■ TASK PROMPT
Print the whole listing, unchanged.

□ □ □ □

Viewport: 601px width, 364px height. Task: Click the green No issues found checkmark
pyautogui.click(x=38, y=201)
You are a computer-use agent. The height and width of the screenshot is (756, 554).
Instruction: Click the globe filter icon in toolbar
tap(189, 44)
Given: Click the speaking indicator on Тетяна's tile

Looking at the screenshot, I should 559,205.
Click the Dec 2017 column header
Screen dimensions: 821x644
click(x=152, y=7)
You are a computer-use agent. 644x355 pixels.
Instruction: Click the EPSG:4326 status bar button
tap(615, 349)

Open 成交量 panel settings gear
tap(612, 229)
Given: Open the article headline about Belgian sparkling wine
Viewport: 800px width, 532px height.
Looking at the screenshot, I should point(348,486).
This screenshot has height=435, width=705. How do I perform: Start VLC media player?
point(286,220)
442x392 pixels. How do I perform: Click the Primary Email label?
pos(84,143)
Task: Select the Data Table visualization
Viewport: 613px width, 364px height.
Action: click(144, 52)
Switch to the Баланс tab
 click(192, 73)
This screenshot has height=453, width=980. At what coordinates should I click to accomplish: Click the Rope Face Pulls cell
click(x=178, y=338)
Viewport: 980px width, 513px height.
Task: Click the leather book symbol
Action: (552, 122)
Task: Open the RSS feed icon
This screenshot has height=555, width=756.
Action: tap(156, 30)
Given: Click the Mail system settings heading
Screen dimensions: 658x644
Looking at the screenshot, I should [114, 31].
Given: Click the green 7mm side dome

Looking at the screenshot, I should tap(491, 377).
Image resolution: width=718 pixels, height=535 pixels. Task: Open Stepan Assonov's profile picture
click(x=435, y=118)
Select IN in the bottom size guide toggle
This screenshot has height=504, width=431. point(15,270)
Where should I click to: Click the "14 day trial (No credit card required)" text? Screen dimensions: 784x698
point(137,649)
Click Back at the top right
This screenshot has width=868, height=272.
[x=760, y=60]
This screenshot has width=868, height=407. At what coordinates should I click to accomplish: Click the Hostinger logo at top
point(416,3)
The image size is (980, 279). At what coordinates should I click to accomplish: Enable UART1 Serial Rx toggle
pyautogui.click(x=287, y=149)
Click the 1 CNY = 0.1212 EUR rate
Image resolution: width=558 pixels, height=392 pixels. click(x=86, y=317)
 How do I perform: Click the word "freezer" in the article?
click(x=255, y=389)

□ □ □ □

■ SOLUTION
Viewport: 601px width, 364px height. Task: Click the green No issues found checkmark
pyautogui.click(x=38, y=201)
You are a computer-use agent. The height and width of the screenshot is (756, 554).
Instruction: Click the globe filter icon in toolbar
tap(189, 44)
Given: Click the speaking indicator on Тетяна's tile

Looking at the screenshot, I should 559,205.
Click the Dec 2017 column header
Screen dimensions: 821x644
click(x=152, y=7)
You are a computer-use agent. 644x355 pixels.
Instruction: Click the EPSG:4326 status bar button
tap(615, 349)

Open 成交量 panel settings gear
tap(612, 229)
Given: Open the article headline about Belgian sparkling wine
Viewport: 800px width, 532px height.
Looking at the screenshot, I should point(348,486).
This screenshot has height=435, width=705. How do I perform: Start VLC media player?
point(286,220)
442x392 pixels. How do I perform: Click the Primary Email label?
pos(84,143)
Task: Select the Data Table visualization
Viewport: 613px width, 364px height.
Action: click(144, 52)
Switch to the Баланс tab
 click(192, 73)
This screenshot has height=453, width=980. At what coordinates should I click to accomplish: Click the Rope Face Pulls cell
click(x=178, y=338)
Viewport: 980px width, 513px height.
Task: Click the leather book symbol
Action: (552, 122)
Task: Open the RSS feed icon
This screenshot has height=555, width=756.
Action: tap(156, 30)
Given: Click the Mail system settings heading
Screen dimensions: 658x644
Looking at the screenshot, I should [114, 31].
Given: Click the green 7mm side dome

Looking at the screenshot, I should tap(491, 377).
Image resolution: width=718 pixels, height=535 pixels. Task: Open Stepan Assonov's profile picture
click(x=435, y=118)
Select IN in the bottom size guide toggle
This screenshot has height=504, width=431. point(15,270)
Where should I click to: Click the "14 day trial (No credit card required)" text? Screen dimensions: 784x698
point(137,649)
Click Back at the top right
This screenshot has width=868, height=272.
[x=760, y=60]
This screenshot has width=868, height=407. At what coordinates should I click to accomplish: Click the Hostinger logo at top
point(416,3)
The image size is (980, 279). At what coordinates should I click to accomplish: Enable UART1 Serial Rx toggle
pyautogui.click(x=287, y=149)
Click the 1 CNY = 0.1212 EUR rate
Image resolution: width=558 pixels, height=392 pixels. click(x=86, y=317)
 How do I perform: Click the word "freezer" in the article?
click(x=255, y=389)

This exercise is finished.